=== Required work ===
(a) Decide whether each statement agrees with the regression-assumptions text: (i) the Breusch-Pagan test returned a p-value of 0.2566; (ii) a VIF value under 10 indicates that the model has no multicollinearity; (iii) the smartphone_backward model does not meet the linearity assumption. For each, answer yes or no and quote the words of the text that decide it.
(b) Continue the regression-assumptions text from its last sentence.

[Begin Text block]

Linearity means that the target variable and its predictor have a linear relationship or the relationship is straight line.
smartphone_backward model still meets linearity
It is expected that the error generated by the model spreads randomly or with constant variation. If visualized then the error is not patterned
# scatter plot
plot(x = smartphone_backward$fitted.values, y = smartphone_backward$residuals)
abline(h = 0, col = "red")Breusch-Pagan hypothesis test:
#>
#> studentized Breusch-Pagan test
#>
#> data: smartphone_backward
#> BP = 12.441, df = 10, p-value = 0.2566
p-value > 0.05 thus failing to reject H0, the model has errors that spread constantly/ homoscedasticity
Linear regression models are expected to produce normally distributed errors. That way, more errors gather around the number zero
Shapiro-Wilk hypothesis test:
#>
#> Shapiro-Wilk normality test
#>
#> data: smartphone_backward$residuals
#> W = 0.97348, p-value = 0.01789
p-value > 0.5 so the error is not normally distributed
Multicollinearity is a condition of strong correlation between predictors * nilai VIF > 10: multicollinearity occurs in the model * nilai VIF < 10: there is no multicollinearity in the model
#> Sale resoloution ppi cpu.core cpu.freq internal.mem
#> 1.691452 6.427604 4.555447 2.901669 3.648987 7.423650
#> ram RearCam battery thickness
#> 8.873503 3.329914 6.281444 3.223363
From the above results, there is no multicollinearity.

[End Text block]
[Begin Data provided]

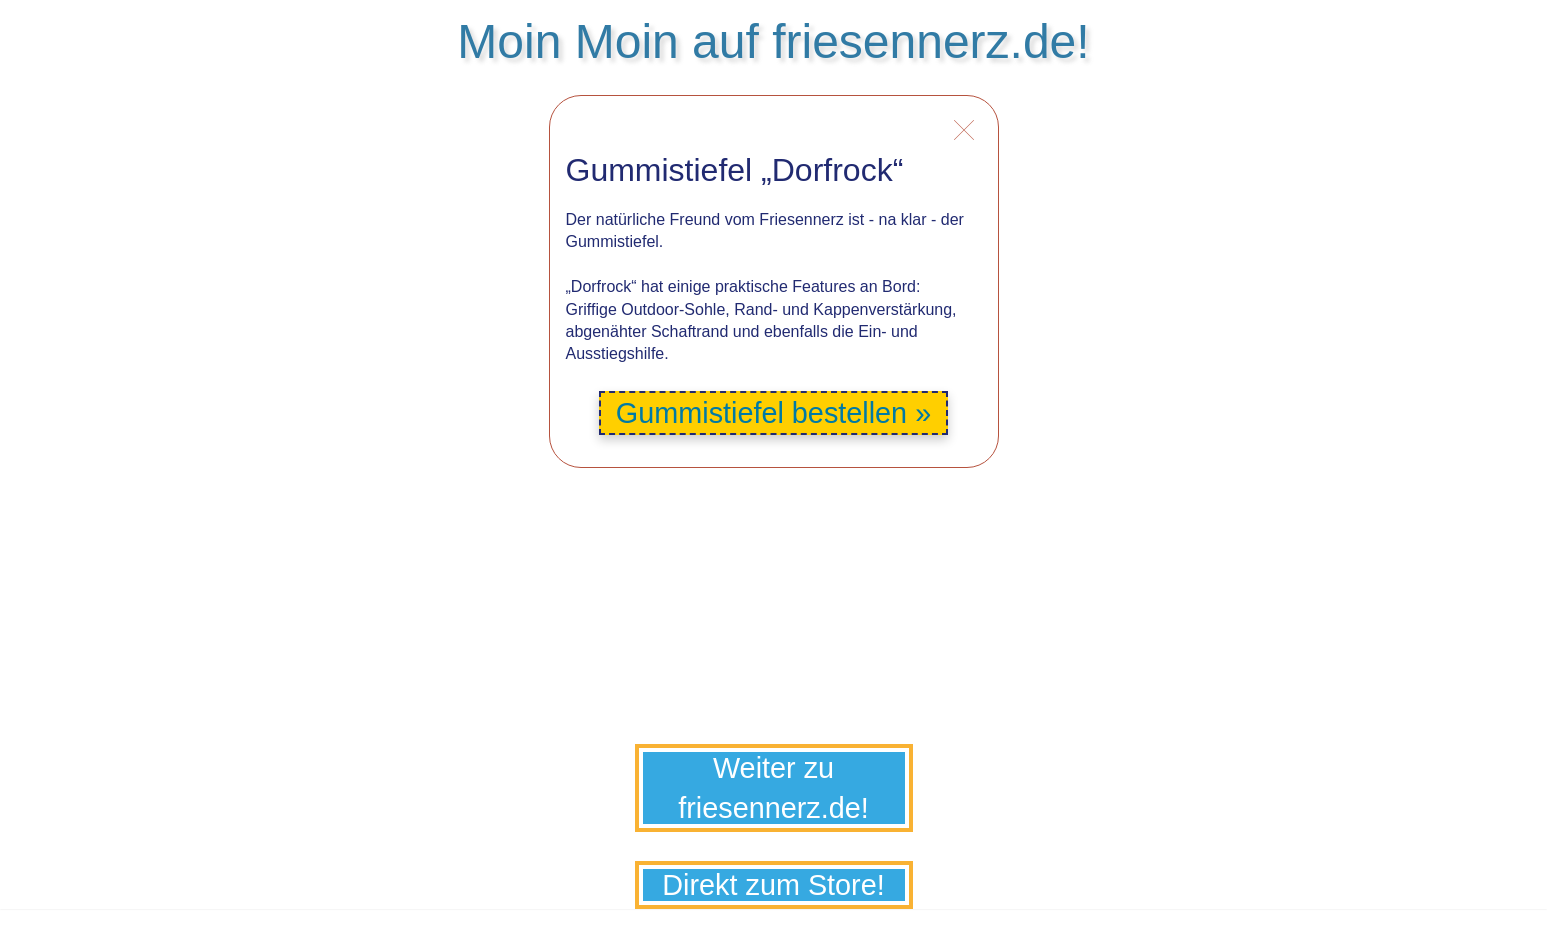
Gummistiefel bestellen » (773, 413)
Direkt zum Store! (773, 885)
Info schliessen (964, 131)
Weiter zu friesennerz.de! (773, 788)
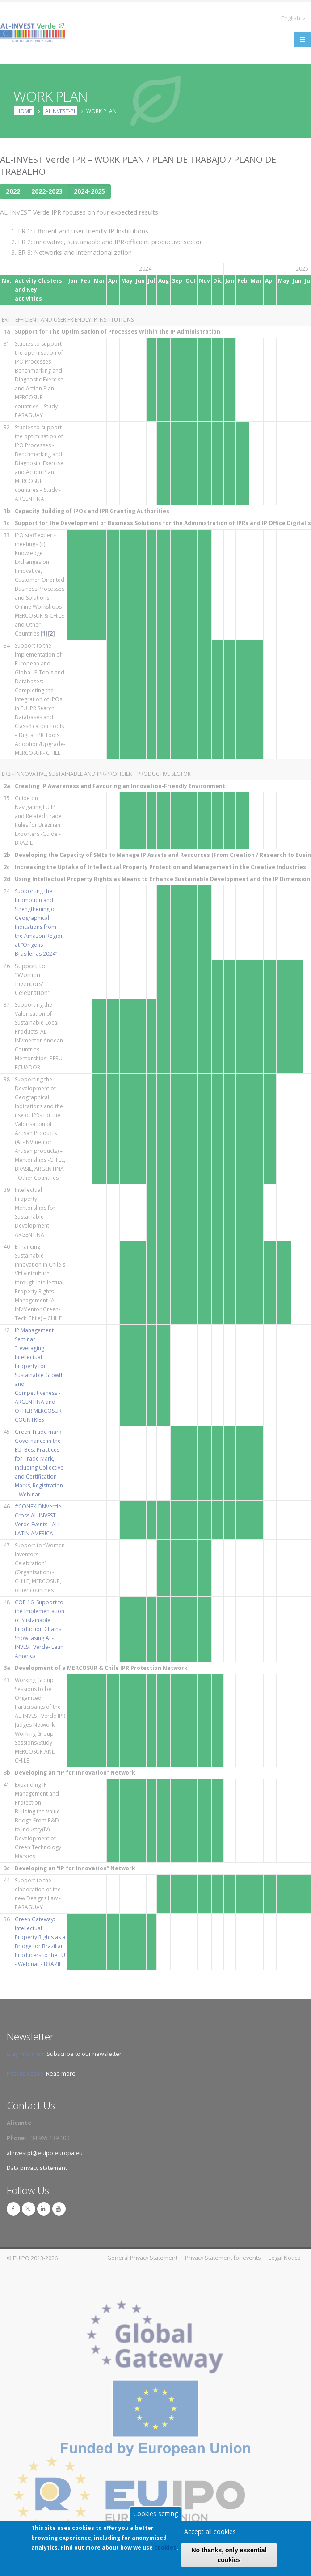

[End Data provided]

=== Answers to the tasks ===
(a)
(i) Yes: "p-value = 0.2566".
(ii) Yes: "VIF < 10: there is no multicollinearity in the model".
(iii) No: "smartphone_backward model still meets linearity".

(b)
The variables we use for the smartphone_backward model with significance are resoloution, ppi, cpu.core, cpu.freq, internal.mem, ram, battery and thickness. The highest R-Squared is 95.11% with the help of step-wise regreation feature. Accuray our model using RMSE, with smartphone_training data we get an RMSE value of 167.0512 and with smartphone_test data we get a value of 170.5656 with a difference of only 2%. Our model assumptions fulfill linearity, homoscedasticity and no multicollinearity.